初めに言があった。言は神と共にあった。言は神であった。  (ヨハネ1章1節) 

1837年にシンガポールでギュツラフ訳『ヨハネの福音書』が出版されています。漂流した三吉らとの出会いが聖書和訳のきっかけで、冒頭の聖句は次のよう。

ハジマリニ カシコイモノゴザル コノカシコイモノゴクラクトモニゴザル コノカシコイモノワゴクラク

「言」はキリストの意味で「カシコイモノ=賢い者」と訳しています。キリストをコトバ(言)以上に捕らえようとしたギュツラフの信仰表現と言えます。そして、神を「ゴクラク=極楽」と訳しています。Godを神と訳すと、異教の神々の1つと誤解されるのを避けるため、ゴクラクと訳したようです。しかし、仏教用語であったため、後の和訳聖書では全く用いられていません。「上帝」や「神」と訳されています。ゴザル=御座る、「いる」「ある」の尊敬語で、「いらっしゃる」「おられる」となります。以上のことからも、聖書を翻訳することの大変さが分かります。そうした経緯を三浦綾子姉は『海嶺』で、次のように記しています。

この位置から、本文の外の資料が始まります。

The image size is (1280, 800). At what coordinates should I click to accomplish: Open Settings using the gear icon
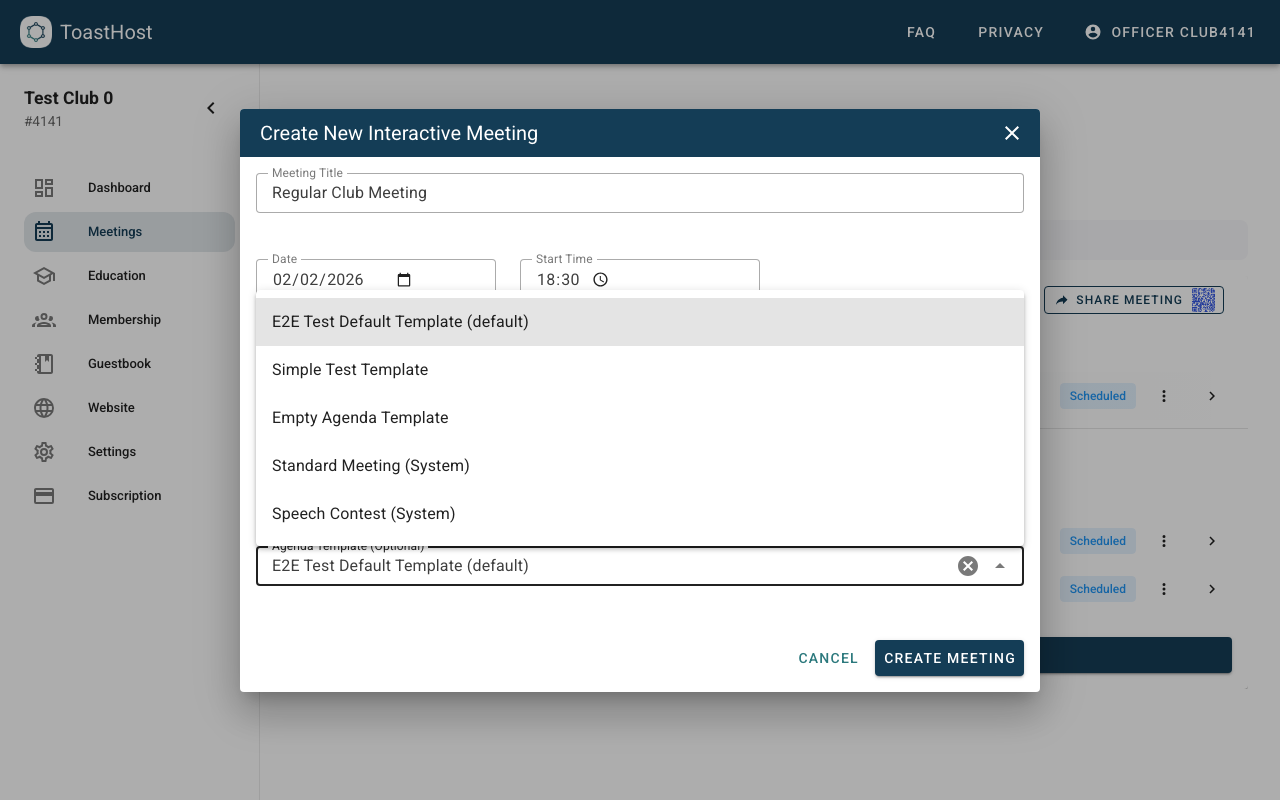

ギュツラフは岩吉・久吉・音吉を書斎に呼び、ヨハネ福音書を今日から和訳することを告げ、祈り始めました。「聖なる御神、いよいよ今日よりヨハネ伝の和訳に取りかかります。まことに小さく、弱い僕に、このような尊い仕事を与えてくださった御神を、心より讃えます…」と。そして、言(ワード)の箇所をギュツラフは「ここに書かれているワードは、只の『言葉』ではありません。…ギリシャ語にロゴスという言葉があります。このロゴスがここにいうワードなのです。それは天地を造り出す力でもありますし、善悪を判断する知恵でもあります。すべてのものを存在させている秩序でもあります。それらすべてを合わせたもの、それがここでいうワードなのです」と説明しました。ロゴスは言葉、神の理性、秩序、真理の判断者、そして創造力、それらすべてを含む深遠な意味を持つギリシャ語。そのような言葉を、日本語に訳さなければならないのだ。音吉が答えた。「善悪をわかる者は、愚か者の反対やろ。したら、愚か者の反対は、賢い者やろ」「なるほど、賢い者か、それがええな」…。こうして、ハジマリニ カシコイモノゴザル…と訳されたのかも知れません。いや、きっとそうなのに違いありません。